E manaaki ana ngā ākonga i te taiao, hei kaitiaki rātou.
Our students understand and apply sustainable approaches to everything they do.
What space will be required
to enable the aspiration?
General learning spaces (and associated support spaces such as breakout spaces, toilets, storage etc) should be as generic as possible, so that they can support the delivery of different learning areas, since learning areas may change in the future.
General learning spaces should also be grouped so that they are able to change from delivery of a particular learning area, to delivery of multiple learning areas for a particular group of students.
The buildings/sloping roofs should be oriented to maximise aspects of energy capture potential and natural light/heat/ventilation.
How will we achieve
Sustainability in terms of building materials and processes and also in terms of future-proofing the buildings and facilities.
Recycling evident throughout the school with strong focus on environmental sustainability.
High quality in design, materials, construction and workmanship.
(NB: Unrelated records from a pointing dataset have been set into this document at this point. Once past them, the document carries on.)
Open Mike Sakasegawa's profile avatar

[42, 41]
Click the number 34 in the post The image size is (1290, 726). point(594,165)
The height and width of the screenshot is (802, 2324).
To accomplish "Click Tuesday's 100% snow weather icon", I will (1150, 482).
It will be cost effective in terms of the ongoing maintenance.
The school site will have a net zero energy use.
Solar power should be considered carefully for our region.
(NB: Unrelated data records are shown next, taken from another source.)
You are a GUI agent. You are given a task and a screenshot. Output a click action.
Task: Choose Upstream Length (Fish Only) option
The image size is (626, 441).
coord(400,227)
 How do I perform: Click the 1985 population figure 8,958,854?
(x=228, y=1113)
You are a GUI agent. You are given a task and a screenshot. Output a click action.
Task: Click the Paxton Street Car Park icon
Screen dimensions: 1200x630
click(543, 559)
Curriculum will include hands-on opportunities for caring for the school environment and monitoring energy efficiencies associated with the schools’ facilities.
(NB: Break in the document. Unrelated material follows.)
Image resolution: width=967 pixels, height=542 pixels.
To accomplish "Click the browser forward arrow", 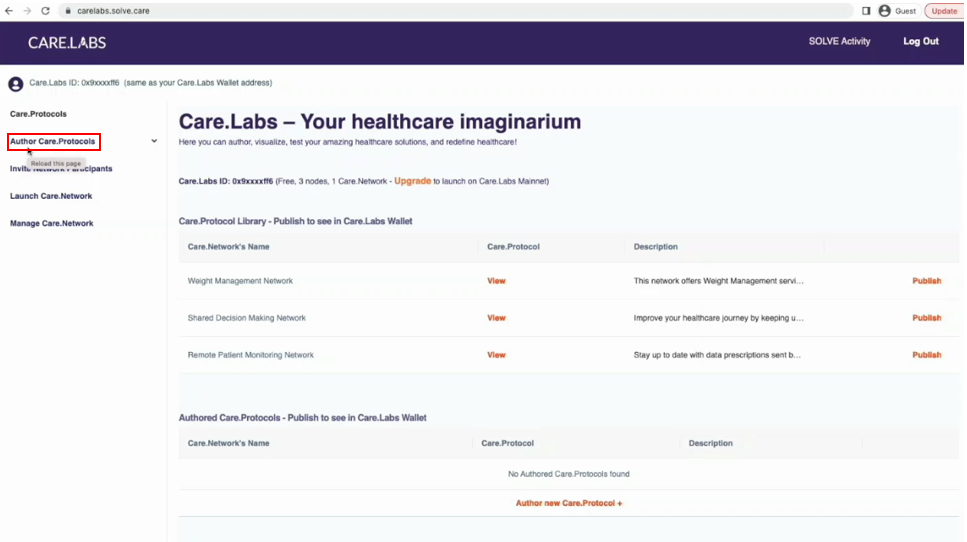I will [27, 11].
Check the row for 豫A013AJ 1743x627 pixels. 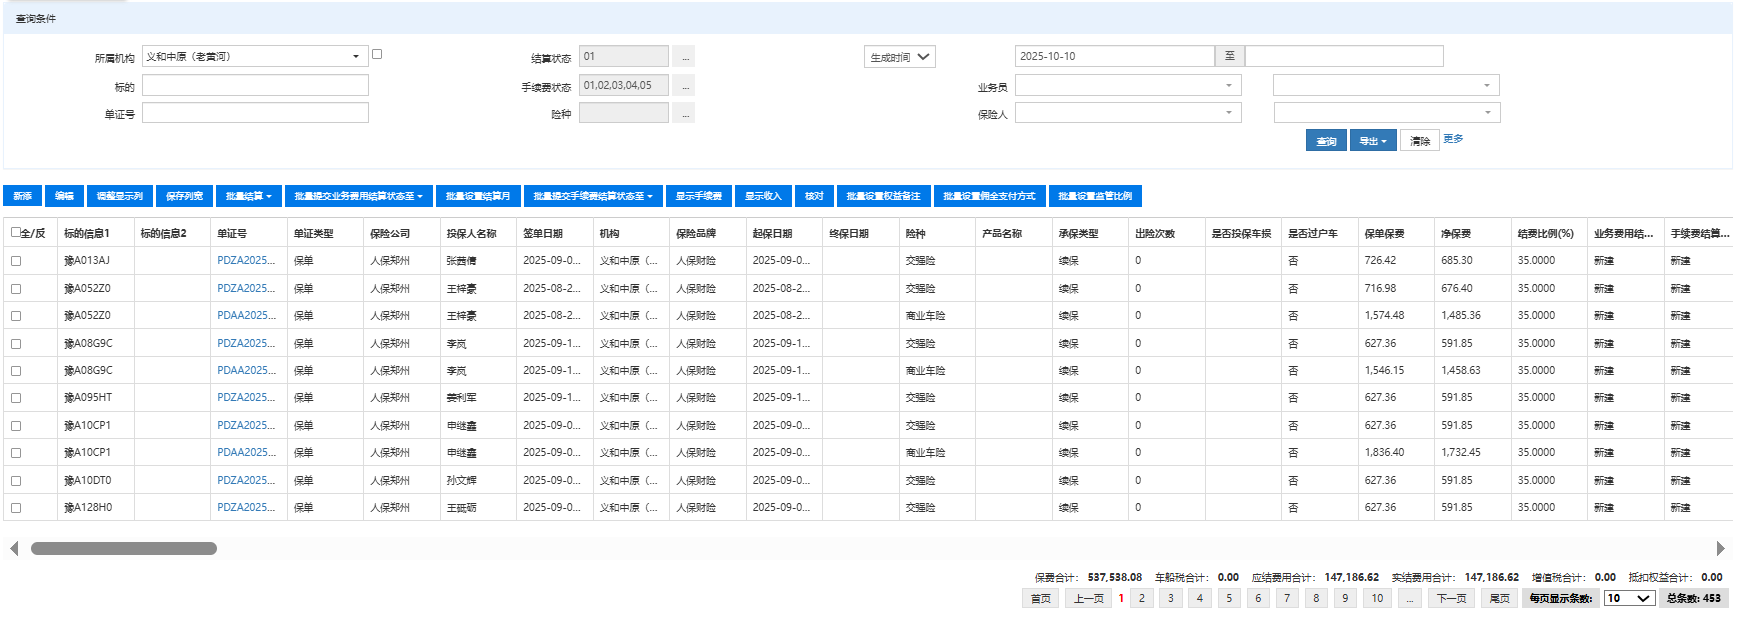point(16,261)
Sustainability involves creating a site that incorporates green space, natural plants and forests.
Environmental consideration is given to integrating the school into its environment in a thoughtful way, including smart use of natural resources such as sunshine, water and wind.
It is important that the design and physical spaces are sufficiently flexible to support changes in teaching and learning organisational structure and curriculum design.
This should include the possibility of moving from spaces organised by subject delivery to spaces organised by student-centred learning. This may involve potential repurposing learning spaces (and their groupings) from subject delivery to delivery to a particular group of students, such as four Year 9 - 13 “house” groups of 250 - 300 students each.